→ **Extract to read**:
'''
Smart CIOs are applying the lessons of just-in-time inventory and portfolio management to IT staffing. The result: maximum flexibility and minimal trauma.

September 20, 2004 12:00 PM ET

Computerworld - Elasticity has become a much-sought-after trait for IT organizations. With technology priorities driven more than ever by business demands, a CIO must be able to direct resources -- including employees -- wherever they are needed. This has to happen quickly and smoothly, with staff feather-ruffling kept to a minimum.
The elastic IT organization combines the ideas behind just-in-time inventory planning and portfolio management. CIOs attempt to have just the right quantity of human IT resources, deployed precisely when and where they're needed most. And they treat IT projects not as discrete efforts, but rather as components of an overall service-delivery organization.
According to pioneering IT managers and other experts, it's these factors that differentiate genuine elasticity from the age-old tactic of rounding up contractors or inking an agreement with a systems integrator.
'''
→ **Material provided**:
'''
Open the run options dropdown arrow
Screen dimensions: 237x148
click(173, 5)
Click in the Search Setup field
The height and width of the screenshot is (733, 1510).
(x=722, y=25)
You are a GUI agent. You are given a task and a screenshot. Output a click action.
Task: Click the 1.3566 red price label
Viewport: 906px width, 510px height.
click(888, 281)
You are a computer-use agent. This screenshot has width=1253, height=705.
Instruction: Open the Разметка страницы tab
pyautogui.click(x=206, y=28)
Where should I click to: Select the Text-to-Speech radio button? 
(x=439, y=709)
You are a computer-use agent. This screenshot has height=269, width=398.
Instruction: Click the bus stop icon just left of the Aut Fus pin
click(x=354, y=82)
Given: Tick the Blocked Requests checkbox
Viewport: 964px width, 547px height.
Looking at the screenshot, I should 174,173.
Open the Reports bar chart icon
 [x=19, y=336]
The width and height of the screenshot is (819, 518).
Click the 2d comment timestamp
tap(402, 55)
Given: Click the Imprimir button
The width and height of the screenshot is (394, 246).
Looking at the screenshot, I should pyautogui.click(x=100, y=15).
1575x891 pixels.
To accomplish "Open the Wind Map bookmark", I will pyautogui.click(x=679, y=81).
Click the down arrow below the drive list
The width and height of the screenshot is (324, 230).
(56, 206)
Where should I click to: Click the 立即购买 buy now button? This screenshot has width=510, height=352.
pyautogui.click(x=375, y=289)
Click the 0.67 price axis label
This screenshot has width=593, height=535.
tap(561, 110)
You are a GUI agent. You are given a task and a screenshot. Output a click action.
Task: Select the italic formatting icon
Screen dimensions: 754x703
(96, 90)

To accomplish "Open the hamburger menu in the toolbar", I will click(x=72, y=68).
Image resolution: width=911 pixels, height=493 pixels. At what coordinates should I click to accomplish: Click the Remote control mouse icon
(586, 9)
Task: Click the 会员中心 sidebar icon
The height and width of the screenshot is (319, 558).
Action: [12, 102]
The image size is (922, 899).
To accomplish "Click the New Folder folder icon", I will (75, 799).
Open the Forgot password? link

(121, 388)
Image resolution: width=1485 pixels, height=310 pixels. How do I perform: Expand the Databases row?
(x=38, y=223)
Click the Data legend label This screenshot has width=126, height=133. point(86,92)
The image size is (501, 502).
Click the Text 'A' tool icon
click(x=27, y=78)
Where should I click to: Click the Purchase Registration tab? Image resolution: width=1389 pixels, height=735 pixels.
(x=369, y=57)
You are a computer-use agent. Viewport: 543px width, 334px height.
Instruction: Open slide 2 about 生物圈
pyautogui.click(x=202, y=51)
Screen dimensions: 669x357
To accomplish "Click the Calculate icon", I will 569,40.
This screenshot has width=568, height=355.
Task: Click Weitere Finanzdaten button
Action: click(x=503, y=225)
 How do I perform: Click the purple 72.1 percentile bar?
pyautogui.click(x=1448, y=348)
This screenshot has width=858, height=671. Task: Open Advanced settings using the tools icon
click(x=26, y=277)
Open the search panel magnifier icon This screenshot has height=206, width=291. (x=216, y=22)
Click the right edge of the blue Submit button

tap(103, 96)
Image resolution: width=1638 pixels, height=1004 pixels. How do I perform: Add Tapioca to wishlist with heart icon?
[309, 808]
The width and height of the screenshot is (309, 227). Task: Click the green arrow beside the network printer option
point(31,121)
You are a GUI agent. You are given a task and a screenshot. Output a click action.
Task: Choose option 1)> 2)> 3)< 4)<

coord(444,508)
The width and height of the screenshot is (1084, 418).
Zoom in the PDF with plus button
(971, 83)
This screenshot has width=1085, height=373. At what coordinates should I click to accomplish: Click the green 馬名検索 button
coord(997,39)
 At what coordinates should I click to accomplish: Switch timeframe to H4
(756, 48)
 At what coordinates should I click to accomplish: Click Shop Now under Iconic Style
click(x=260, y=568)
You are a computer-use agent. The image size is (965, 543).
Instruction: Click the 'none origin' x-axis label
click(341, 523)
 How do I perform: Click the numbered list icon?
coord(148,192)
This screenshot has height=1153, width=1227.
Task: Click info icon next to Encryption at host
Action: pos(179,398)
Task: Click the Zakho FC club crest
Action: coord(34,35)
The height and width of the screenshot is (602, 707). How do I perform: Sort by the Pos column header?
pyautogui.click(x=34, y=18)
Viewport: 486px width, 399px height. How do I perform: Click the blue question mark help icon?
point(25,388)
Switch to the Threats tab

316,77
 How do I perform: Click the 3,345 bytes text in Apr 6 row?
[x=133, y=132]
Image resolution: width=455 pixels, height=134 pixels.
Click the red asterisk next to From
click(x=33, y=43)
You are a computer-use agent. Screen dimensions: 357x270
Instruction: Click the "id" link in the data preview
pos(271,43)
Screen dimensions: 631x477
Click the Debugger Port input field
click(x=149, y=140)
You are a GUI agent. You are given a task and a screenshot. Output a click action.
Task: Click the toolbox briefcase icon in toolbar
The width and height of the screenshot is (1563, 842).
'''
→ **Required task**: Rewrite the passage of the IT staffing article starting with "Computerworld - Elasticity" and going on through "overall service-delivery organization.", swapping "feather-ruffling" for "friction". The data was taken from a different source.

→ **Response for this exercise**:
Computerworld - Elasticity has become a much-sought-after trait for IT organizations. With technology priorities driven more than ever by business demands, a CIO must be able to direct resources -- including employees -- wherever they are needed. This has to happen quickly and smoothly, with staff friction kept to a minimum.
The elastic IT organization combines the ideas behind just-in-time inventory planning and portfolio management. CIOs attempt to have just the right quantity of human IT resources, deployed precisely when and where they're needed most. And they treat IT projects not as discrete efforts, but rather as components of an overall service-delivery organization.